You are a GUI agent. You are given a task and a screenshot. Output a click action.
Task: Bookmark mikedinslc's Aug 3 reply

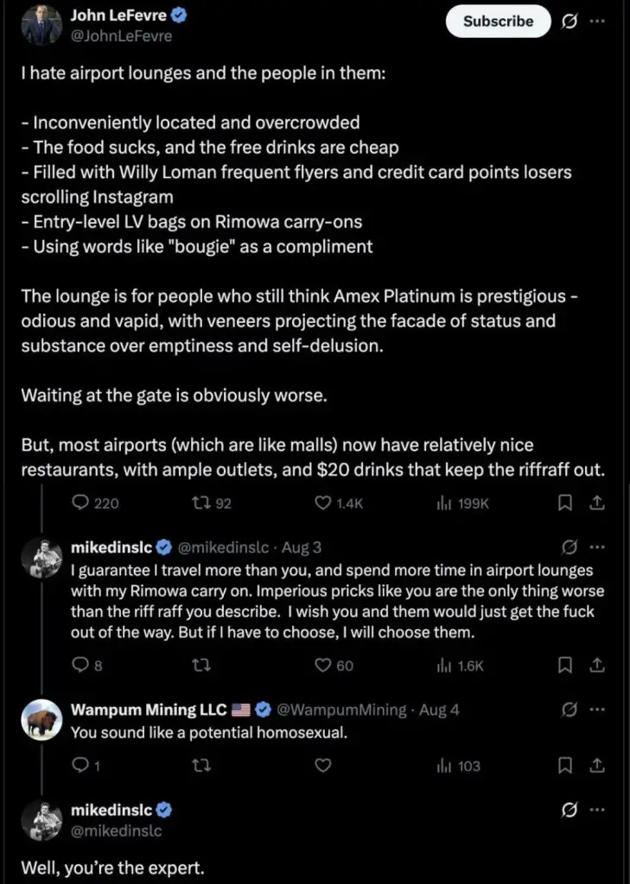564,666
---
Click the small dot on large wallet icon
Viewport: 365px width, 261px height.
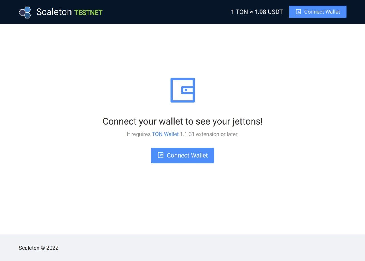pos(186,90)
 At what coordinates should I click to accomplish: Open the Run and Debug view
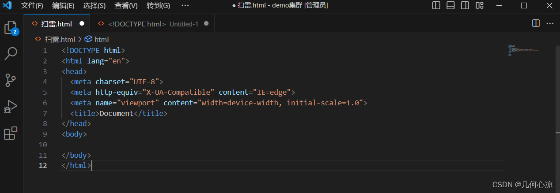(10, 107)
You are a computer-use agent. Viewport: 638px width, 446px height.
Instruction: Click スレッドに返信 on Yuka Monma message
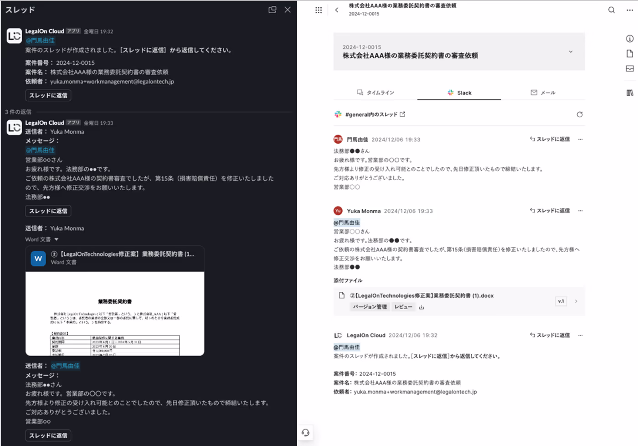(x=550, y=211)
* * *
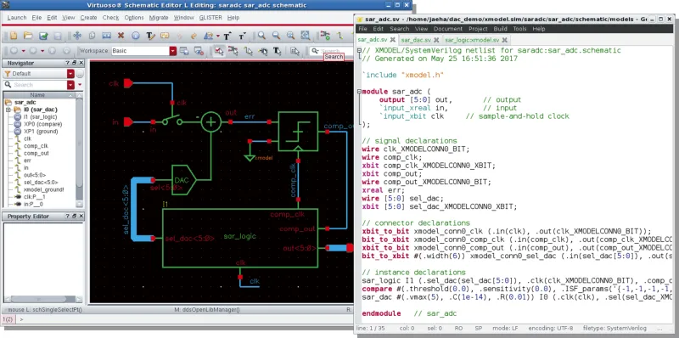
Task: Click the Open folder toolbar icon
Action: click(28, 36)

> _WHAT TO DO_: Say how many lines of the records contain the word "agent", and give no other output.

> _EXERCISE RESULT_: 2